Se questo è vero, per fare teologia è necessario abitare “quel luogo” che è di aiuto a leggere la realtà: per parlare di Dio, bisogna avere uno sguardo che sappia interpretare l’umano. L’uomo inoltre non è soltanto “ciò” che si deve guardare per parlare di Dio, ma anche colui con il quale (e grazie al quale) si può vivere quel rapporto in cui l’oggetto della teologia, e cioè Dio, può accadere; il dialogo, in questo senso, è un vero e proprio “evento di accadimento”, non un approccio pedagogico o un sistema conveniente per raggiungere con maggiore facilità un obiettivo prefissato. Il terzo punto sottolineato dal Papa dice che l’uomo è anche il fine, l’obiettivo del contemplare la realtà e della cultura della prossimità: se la teologia non tocca l’uomo e non è ad esso finalizzata, rischia di diventare una semplice concettualizzazione del divino.

Per comprendere in modo ancor più profondo come vivere quel luogo del fare teologia, papa Francesco offre un altro spunto interessante nel discorso tenuto ai docenti, agli studenti e allo staff dell’Università Gregoriana; dopo aver invitato a valorizzare la città di Roma in cui l’accademia risiede, egli ha ribadito la necessità di non dissociare lo studio dalla vita spirituale: “Questa – ha spiegato – è una delle sfide del nostro tempo: trasmettere il sapere e offrirne una chiave di comprensione vitale, non un cumulo di nozioni non collegate tra loro.
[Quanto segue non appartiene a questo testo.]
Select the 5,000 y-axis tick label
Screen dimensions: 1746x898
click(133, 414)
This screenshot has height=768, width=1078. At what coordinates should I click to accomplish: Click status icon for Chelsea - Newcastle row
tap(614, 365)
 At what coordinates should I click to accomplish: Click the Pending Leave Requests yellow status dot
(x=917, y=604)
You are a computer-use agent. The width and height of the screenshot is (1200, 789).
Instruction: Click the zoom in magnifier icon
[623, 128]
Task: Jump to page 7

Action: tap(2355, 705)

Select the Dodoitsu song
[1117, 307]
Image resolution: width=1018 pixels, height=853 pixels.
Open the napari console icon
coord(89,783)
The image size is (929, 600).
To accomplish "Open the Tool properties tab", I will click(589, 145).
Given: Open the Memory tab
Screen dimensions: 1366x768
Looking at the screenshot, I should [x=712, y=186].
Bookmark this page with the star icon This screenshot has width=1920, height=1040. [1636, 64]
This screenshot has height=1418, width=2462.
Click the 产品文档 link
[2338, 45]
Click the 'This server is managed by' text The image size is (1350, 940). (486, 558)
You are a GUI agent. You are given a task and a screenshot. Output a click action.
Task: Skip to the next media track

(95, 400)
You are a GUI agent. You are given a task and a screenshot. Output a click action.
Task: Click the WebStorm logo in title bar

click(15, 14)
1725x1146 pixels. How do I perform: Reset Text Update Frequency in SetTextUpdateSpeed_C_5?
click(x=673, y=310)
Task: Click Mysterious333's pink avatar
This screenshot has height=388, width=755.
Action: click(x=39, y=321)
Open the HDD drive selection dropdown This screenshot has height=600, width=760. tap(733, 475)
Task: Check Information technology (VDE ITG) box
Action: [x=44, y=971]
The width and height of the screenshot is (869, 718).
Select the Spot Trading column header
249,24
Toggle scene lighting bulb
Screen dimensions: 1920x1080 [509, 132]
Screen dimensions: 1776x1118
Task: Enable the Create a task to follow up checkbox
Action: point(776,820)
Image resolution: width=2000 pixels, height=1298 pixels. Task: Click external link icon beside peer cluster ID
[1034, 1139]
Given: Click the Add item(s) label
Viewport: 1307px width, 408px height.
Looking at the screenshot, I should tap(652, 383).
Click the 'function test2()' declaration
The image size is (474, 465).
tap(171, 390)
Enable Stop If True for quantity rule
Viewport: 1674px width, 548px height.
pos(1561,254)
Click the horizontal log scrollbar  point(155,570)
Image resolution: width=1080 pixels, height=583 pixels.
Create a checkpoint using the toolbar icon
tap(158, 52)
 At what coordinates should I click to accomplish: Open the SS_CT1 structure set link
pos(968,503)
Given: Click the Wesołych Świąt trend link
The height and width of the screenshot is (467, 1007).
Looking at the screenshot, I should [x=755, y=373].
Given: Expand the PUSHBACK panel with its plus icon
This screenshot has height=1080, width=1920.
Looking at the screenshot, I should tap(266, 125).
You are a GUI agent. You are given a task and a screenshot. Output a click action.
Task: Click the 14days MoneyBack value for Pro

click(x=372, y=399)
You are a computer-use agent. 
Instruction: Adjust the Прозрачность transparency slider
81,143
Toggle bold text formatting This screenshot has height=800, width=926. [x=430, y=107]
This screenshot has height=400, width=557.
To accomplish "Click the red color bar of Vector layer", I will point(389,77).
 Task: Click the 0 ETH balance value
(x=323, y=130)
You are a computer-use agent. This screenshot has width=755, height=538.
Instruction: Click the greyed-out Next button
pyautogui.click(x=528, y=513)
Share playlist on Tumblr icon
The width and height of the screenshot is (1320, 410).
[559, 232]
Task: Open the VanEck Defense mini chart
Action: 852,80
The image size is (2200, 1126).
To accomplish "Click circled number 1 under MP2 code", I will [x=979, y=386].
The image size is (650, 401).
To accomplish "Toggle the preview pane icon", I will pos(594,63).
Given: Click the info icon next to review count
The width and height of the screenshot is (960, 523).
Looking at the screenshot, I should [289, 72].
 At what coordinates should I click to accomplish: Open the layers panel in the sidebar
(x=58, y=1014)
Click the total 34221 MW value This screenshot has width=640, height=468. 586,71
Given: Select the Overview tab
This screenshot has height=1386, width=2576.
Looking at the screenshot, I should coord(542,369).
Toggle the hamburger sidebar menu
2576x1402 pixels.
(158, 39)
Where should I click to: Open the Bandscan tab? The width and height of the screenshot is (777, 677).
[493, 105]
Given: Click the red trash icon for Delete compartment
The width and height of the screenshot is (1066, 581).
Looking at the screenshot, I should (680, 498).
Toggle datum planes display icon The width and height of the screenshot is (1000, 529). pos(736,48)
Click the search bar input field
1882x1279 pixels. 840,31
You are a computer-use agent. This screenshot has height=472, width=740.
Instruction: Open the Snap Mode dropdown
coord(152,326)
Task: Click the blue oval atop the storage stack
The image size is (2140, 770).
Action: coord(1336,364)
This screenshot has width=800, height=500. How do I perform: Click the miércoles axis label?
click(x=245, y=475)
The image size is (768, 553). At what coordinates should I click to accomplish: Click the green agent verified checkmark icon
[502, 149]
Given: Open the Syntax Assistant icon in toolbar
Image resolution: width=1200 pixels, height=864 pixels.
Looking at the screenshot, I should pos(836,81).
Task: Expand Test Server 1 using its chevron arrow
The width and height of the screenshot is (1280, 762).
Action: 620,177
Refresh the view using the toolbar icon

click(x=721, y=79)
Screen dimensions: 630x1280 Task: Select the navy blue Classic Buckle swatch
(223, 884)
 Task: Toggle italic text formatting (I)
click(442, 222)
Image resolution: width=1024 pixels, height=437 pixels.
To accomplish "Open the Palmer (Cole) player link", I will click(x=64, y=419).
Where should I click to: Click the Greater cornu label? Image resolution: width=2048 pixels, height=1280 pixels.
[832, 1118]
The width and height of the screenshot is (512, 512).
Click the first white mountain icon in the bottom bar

C’è bisogno di una vera ermeneutica evangelica per capire meglio la vita, il mondo, gli uomini, non di una sintesi ma di una atmosfera spirituale di ricerca e certezza basata sulle verità di ragione e di fede”. In altre parole, per vivere l’università come “luogo” all’interno del quale fare teologia è necessario non frammentare le varie componenti dell’unico soggetto, proprio perché l’uomo è uno.

Se ci si pensa attentamente, il “luogo” che il singolo è chiamato ad abitare, alla luce di quanto ha asserito il Papa, assume in qualche modo le caratteristiche dell’oggetto della stessa teologia (di Dio Trinità), essendo però di quest’ultima la condizione indispensabile di possibilità, in quanto, per fare un’esperienza di visione, è necessario prima di tutto decidere di collocarsi nel punto giusto d’osservazione. Abitare quel luogo significa, infatti, essere un io che sappia cogliere l’altro proprio in quanto altro (nella sua realtà più significativa), che sia in grado di essere rigenerato dall’altro (uscendo dal proprio isolamento), e tutto questo per l’altro, avendo come fine che l’altro rimanga sempre se stesso. Dinamiche trinitarie, queste, che si riverberano nel “luogo” abitato dalla teologia.